*** Block opens ***

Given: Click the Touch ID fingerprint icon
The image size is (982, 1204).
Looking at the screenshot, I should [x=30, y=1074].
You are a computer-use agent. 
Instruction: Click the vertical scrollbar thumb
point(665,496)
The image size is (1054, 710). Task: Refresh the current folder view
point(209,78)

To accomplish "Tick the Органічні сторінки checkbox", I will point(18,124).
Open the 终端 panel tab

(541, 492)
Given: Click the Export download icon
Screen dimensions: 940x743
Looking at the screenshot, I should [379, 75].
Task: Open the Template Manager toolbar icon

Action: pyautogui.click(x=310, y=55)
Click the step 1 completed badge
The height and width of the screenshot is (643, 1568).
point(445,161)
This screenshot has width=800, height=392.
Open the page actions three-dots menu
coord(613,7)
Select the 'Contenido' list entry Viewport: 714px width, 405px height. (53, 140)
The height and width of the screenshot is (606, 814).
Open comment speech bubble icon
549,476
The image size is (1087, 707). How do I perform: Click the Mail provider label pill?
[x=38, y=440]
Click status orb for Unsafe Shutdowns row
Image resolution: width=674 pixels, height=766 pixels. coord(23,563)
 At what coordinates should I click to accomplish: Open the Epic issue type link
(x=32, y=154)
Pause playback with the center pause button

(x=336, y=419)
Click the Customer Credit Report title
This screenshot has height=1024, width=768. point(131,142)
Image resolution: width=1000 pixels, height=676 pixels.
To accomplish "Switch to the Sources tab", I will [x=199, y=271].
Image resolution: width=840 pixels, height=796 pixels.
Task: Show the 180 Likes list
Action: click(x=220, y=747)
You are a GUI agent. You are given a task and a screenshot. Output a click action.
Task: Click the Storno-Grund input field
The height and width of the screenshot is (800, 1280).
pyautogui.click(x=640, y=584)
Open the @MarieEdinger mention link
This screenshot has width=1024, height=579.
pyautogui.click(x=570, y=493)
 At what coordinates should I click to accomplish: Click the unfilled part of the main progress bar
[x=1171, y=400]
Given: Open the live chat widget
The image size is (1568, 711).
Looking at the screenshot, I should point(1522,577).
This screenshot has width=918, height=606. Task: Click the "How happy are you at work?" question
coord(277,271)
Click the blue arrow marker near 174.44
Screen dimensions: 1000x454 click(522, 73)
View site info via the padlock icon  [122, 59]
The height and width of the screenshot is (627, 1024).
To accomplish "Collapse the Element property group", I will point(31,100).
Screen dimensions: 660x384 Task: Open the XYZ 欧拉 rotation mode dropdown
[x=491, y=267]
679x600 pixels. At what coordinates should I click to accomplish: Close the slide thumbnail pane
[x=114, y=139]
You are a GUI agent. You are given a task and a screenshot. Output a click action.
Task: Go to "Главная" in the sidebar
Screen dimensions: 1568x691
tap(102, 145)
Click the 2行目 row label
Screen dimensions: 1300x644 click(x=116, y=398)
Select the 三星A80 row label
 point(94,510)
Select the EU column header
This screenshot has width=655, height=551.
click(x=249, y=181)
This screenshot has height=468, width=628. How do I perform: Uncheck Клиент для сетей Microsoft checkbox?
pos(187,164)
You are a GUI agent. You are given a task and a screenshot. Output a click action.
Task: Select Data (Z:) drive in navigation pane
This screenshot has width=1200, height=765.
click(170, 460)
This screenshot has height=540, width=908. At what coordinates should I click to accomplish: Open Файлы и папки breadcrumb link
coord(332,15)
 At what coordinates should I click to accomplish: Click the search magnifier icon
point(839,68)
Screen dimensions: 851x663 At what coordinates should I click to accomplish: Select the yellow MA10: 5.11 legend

*** Block closes ***

## Problem description
Return the whole listing, word for word.

## Result
Given: Click the Touch ID fingerprint icon
The image size is (982, 1204).
Looking at the screenshot, I should [x=30, y=1074].
You are a computer-use agent. 
Instruction: Click the vertical scrollbar thumb
point(665,496)
The image size is (1054, 710). Task: Refresh the current folder view
point(209,78)

To accomplish "Tick the Органічні сторінки checkbox", I will point(18,124).
Open the 终端 panel tab

(541, 492)
Given: Click the Export download icon
Screen dimensions: 940x743
Looking at the screenshot, I should [379, 75].
Task: Open the Template Manager toolbar icon

Action: pyautogui.click(x=310, y=55)
Click the step 1 completed badge
The height and width of the screenshot is (643, 1568).
point(445,161)
This screenshot has width=800, height=392.
Open the page actions three-dots menu
coord(613,7)
Select the 'Contenido' list entry Viewport: 714px width, 405px height. (53, 140)
The height and width of the screenshot is (606, 814).
Open comment speech bubble icon
549,476
The image size is (1087, 707). How do I perform: Click the Mail provider label pill?
[x=38, y=440]
Click status orb for Unsafe Shutdowns row
Image resolution: width=674 pixels, height=766 pixels. coord(23,563)
 At what coordinates should I click to accomplish: Open the Epic issue type link
(x=32, y=154)
Pause playback with the center pause button

(x=336, y=419)
Click the Customer Credit Report title
This screenshot has height=1024, width=768. point(131,142)
Image resolution: width=1000 pixels, height=676 pixels.
To accomplish "Switch to the Sources tab", I will [x=199, y=271].
Image resolution: width=840 pixels, height=796 pixels.
Task: Show the 180 Likes list
Action: click(x=220, y=747)
You are a GUI agent. You are given a task and a screenshot. Output a click action.
Task: Click the Storno-Grund input field
The height and width of the screenshot is (800, 1280).
pyautogui.click(x=640, y=584)
Open the @MarieEdinger mention link
This screenshot has width=1024, height=579.
pyautogui.click(x=570, y=493)
 At what coordinates should I click to accomplish: Click the unfilled part of the main progress bar
[x=1171, y=400]
Given: Open the live chat widget
The image size is (1568, 711).
Looking at the screenshot, I should point(1522,577).
This screenshot has width=918, height=606. Task: Click the "How happy are you at work?" question
coord(277,271)
Click the blue arrow marker near 174.44
Screen dimensions: 1000x454 click(522, 73)
View site info via the padlock icon  [122, 59]
The height and width of the screenshot is (627, 1024).
To accomplish "Collapse the Element property group", I will point(31,100).
Screen dimensions: 660x384 Task: Open the XYZ 欧拉 rotation mode dropdown
[x=491, y=267]
679x600 pixels. At what coordinates should I click to accomplish: Close the slide thumbnail pane
[x=114, y=139]
You are a GUI agent. You are given a task and a screenshot. Output a click action.
Task: Go to "Главная" in the sidebar
Screen dimensions: 1568x691
tap(102, 145)
Click the 2行目 row label
Screen dimensions: 1300x644 click(x=116, y=398)
Select the 三星A80 row label
 point(94,510)
Select the EU column header
This screenshot has width=655, height=551.
click(x=249, y=181)
This screenshot has height=468, width=628. How do I perform: Uncheck Клиент для сетей Microsoft checkbox?
pos(187,164)
You are a GUI agent. You are given a task and a screenshot. Output a click action.
Task: Select Data (Z:) drive in navigation pane
This screenshot has width=1200, height=765.
click(170, 460)
This screenshot has height=540, width=908. At what coordinates should I click to accomplish: Open Файлы и папки breadcrumb link
coord(332,15)
 At what coordinates should I click to accomplish: Click the search magnifier icon
point(839,68)
Screen dimensions: 851x663 At what coordinates should I click to accomplish: Select the yellow MA10: 5.11 legend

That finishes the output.